>> begin EXTRACTED INFORMATION

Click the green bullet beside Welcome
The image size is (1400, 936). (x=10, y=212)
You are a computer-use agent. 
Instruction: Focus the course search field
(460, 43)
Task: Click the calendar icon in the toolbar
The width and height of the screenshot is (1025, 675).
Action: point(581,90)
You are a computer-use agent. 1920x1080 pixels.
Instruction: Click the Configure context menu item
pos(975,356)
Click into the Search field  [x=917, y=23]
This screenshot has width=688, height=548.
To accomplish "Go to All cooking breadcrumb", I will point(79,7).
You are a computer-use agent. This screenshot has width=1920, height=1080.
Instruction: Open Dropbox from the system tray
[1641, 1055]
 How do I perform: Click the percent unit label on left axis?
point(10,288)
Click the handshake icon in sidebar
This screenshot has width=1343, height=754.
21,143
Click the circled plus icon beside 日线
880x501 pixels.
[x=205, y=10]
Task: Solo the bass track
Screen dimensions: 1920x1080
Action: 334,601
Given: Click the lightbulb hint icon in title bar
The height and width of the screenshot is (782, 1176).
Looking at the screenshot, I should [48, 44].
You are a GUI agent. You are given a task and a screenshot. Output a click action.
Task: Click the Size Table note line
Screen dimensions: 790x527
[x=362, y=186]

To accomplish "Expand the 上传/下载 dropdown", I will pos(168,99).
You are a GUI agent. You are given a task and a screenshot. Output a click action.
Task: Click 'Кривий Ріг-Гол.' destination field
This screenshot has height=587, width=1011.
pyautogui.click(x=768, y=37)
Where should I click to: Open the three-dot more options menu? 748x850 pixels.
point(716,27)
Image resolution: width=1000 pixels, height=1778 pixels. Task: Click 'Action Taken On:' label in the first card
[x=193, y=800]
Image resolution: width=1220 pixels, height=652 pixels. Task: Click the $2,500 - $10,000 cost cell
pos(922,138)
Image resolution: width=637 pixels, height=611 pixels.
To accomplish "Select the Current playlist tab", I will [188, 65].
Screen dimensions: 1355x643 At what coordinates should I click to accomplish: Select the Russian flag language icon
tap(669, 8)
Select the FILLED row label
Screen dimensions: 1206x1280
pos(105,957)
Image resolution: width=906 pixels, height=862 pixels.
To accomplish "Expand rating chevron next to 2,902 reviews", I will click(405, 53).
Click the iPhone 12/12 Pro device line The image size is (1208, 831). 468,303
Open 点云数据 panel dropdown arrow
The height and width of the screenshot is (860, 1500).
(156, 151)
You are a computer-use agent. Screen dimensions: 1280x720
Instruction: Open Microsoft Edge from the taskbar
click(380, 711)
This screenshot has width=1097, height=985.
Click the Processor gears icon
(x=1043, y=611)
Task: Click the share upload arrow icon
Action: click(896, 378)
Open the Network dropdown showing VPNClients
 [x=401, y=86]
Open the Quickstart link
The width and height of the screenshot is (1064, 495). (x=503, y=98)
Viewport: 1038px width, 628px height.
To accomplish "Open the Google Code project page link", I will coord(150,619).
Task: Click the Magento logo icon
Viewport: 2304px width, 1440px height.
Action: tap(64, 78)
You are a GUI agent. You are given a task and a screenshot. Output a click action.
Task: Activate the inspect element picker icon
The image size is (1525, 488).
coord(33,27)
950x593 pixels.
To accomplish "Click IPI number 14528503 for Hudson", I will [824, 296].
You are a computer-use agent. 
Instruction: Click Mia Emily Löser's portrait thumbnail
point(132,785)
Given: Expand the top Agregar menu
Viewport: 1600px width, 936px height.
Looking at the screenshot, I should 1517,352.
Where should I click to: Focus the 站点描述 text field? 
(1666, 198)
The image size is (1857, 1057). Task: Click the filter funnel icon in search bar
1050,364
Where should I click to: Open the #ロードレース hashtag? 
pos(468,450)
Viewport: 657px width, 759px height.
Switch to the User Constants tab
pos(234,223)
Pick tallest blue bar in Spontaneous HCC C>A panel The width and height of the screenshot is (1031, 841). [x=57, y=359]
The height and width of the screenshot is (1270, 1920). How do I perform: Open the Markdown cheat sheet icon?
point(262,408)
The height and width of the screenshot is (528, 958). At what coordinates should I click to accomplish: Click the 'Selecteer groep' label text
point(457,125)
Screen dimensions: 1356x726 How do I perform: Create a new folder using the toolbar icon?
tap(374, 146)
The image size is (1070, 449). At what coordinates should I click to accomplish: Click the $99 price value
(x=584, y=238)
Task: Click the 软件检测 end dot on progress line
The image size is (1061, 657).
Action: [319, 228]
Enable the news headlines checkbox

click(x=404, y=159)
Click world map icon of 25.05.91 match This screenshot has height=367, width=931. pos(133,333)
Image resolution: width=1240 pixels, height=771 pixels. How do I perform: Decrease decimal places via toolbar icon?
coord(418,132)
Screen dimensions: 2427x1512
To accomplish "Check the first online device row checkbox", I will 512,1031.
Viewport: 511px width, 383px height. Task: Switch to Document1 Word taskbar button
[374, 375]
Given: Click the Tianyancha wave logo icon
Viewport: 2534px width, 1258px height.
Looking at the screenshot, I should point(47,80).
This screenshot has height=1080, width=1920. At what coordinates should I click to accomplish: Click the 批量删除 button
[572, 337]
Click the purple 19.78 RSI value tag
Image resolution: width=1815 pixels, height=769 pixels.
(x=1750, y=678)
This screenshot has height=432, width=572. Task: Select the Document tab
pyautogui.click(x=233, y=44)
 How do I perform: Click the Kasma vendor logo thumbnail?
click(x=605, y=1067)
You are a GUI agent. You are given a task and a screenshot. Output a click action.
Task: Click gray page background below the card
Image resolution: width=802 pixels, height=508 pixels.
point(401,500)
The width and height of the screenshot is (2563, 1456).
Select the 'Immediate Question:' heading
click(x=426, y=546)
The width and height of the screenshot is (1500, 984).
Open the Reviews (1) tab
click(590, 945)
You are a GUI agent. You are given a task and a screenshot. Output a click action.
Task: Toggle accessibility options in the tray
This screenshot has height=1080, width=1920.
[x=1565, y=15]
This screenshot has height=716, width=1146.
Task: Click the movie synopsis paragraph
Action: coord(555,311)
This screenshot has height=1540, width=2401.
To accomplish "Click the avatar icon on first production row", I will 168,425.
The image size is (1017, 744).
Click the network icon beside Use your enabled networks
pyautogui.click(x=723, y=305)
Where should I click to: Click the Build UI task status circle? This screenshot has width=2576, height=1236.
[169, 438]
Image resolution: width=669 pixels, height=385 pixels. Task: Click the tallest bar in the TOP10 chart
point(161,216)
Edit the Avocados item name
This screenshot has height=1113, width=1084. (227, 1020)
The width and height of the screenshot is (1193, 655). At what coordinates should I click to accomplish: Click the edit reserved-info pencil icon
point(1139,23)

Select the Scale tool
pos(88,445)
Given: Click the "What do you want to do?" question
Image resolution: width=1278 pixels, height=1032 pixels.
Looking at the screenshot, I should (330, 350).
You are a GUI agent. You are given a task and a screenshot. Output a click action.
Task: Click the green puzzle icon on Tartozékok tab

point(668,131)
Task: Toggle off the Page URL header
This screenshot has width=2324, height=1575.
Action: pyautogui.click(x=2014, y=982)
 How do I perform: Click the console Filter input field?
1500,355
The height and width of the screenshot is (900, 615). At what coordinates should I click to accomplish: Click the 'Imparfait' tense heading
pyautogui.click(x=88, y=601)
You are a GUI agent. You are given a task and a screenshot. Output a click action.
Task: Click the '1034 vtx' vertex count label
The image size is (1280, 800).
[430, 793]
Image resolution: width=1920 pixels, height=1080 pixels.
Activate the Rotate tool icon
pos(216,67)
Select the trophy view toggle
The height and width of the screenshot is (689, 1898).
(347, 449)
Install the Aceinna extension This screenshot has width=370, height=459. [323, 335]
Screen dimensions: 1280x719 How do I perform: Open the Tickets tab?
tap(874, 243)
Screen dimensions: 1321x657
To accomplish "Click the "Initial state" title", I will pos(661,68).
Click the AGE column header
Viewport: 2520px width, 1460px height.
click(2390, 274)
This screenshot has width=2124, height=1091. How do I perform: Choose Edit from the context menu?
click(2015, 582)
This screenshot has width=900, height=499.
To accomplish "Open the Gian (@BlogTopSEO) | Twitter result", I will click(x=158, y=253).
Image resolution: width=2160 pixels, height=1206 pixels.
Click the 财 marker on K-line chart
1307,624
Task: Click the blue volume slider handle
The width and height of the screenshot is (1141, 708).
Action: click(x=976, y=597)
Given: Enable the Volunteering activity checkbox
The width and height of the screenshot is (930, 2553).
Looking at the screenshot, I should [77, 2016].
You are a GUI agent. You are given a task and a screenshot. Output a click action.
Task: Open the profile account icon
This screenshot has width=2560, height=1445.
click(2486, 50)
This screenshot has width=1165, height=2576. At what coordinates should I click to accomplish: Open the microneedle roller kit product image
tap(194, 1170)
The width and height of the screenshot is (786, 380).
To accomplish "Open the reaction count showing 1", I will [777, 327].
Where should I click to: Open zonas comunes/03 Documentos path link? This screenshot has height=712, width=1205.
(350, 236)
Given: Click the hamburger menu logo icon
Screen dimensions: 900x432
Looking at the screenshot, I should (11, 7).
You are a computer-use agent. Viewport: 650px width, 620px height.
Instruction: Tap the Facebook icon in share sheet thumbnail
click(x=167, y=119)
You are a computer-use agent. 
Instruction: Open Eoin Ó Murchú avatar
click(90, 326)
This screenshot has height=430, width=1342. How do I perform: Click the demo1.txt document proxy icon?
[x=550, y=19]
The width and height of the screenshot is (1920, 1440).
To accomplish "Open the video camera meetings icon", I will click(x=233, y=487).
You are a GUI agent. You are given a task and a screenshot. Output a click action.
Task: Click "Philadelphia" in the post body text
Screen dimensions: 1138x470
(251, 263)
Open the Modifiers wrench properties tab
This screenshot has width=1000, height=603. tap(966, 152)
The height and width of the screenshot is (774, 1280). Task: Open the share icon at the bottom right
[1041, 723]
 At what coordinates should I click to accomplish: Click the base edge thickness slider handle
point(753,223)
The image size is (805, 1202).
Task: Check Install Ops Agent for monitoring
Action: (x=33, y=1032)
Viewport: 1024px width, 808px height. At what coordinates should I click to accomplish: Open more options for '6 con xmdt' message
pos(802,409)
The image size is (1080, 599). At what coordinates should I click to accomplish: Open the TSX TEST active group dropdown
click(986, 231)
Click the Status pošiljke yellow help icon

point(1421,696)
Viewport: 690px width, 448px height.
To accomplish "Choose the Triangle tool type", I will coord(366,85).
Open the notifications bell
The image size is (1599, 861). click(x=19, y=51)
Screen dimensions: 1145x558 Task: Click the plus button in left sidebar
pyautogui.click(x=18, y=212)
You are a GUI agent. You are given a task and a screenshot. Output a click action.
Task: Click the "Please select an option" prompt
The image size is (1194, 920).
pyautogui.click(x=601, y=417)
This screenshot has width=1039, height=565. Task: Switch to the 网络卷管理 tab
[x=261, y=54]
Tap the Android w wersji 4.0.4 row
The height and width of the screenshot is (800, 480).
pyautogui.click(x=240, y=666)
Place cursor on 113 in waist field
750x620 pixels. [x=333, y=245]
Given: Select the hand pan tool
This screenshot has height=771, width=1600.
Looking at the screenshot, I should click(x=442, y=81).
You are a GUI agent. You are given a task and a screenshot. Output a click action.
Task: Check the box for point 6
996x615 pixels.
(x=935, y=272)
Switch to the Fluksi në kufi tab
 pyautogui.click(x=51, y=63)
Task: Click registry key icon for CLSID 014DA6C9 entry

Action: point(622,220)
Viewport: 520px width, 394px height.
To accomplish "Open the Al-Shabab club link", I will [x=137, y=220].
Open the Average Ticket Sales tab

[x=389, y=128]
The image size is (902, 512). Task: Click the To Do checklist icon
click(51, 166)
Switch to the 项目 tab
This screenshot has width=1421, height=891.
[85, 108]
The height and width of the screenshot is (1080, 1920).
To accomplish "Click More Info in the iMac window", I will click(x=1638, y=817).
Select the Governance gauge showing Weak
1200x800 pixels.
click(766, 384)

>> end EXTRACTED INFORMATION

*WRITTEN EXERCISE:*
Convert the lines from the start of the listing through the line containing "point(10,288)", inclusive, into a JSON list of strings with one string per line. Omit any blank lines.

*OUTPUT FOR THIS TASK:*
[
  "Click the green bullet beside Welcome",
  "The image size is (1400, 936). (x=10, y=212)",
  "You are a computer-use agent. ",
  "Instruction: Focus the course search field",
  "(460, 43)",
  "Task: Click the calendar icon in the toolbar",
  "The width and height of the screenshot is (1025, 675).",
  "Action: point(581,90)",
  "You are a computer-use agent. 1920x1080 pixels.",
  "Instruction: Click the Configure context menu item",
  "pos(975,356)",
  "Click into the Search field  [x=917, y=23]",
  "This screenshot has width=688, height=548.",
  "To accomplish \"Go to All cooking breadcrumb\", I will point(79,7).",
  "You are a computer-use agent. This screenshot has width=1920, height=1080.",
  "Instruction: Open Dropbox from the system tray",
  "[1641, 1055]",
  " How do I perform: Click the percent unit label on left axis?",
  "point(10,288)"
]